Landtag Baden-Württemberg
Pressemitteilung | 31.01.2012

Schluss mit Tricksereien bei Akten, Herr Mappus!

Die grüne Landtagsfraktion wirft Stefan Mappus Tricksereien im Umgang mit Aktenstücken zum EnBW-Deal vor. Der Obmann im Untersuchungsausschuss Uli Sckerl nannte das gezielte Nachschieben einer E-Mail, deren Unterschlagung Mappus erst wortreich beklagt hatte, einen ungeheuerlichen Vorgang.

„Mappus und die CDU-Landtagsfraktion behaupten seit Sonntag, das Staatsministerium unterschlage angeblich entlastende Akten. Am Montag wird dann heimlich die e-mail vom 30.11.2010 von Morgan Stanley in deren virtuellen Datenraum eingestellt“, sagte Sckerl. Denn nur Morgan Stanley selbst könne Dokumente in den Datenraum einstellen, nicht aber das Staatsministerium.

„Alle Anzeichen sprechen dafür, dass der Auftrag dazu von Mappus kam“, so Sckerl weiter. Es werde immer offensichtlicher,  dass Mappus dem Untersuchungsausschuss gezielt wesentliche Dokumente vorenthalte. Es werde an Akten nur vorgebracht, was mutmaßlich für ihn und weitere Beteiligte von Nutzen sei.  Morgan Stanley müsse sich fragen lassen, welche Rolle man bei der Aufklärung zu spielen gedenke. „Mappus ist nicht mehr der Auftraggeber“, so Sckerl.

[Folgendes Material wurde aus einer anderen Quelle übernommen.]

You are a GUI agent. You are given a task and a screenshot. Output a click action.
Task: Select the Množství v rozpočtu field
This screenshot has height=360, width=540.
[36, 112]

Er forderte Mappus erneut auf, umgehend seine Handakte zum EnBW-Aktienkauf vorzulegen. Ansonsten untergrabe er den vom Landtag an den Ausschuss erteilten Auftrag zur vollständigen öffentlichen Aufklärung des Aktienkaufs. Er erinnerte daran, dass ein Untersuchungsausschuss über wirksame rechtliche Instrumente verfüge, um zur Aufklärung notwendige Unterlagen auch tatsächlich zu erhalten.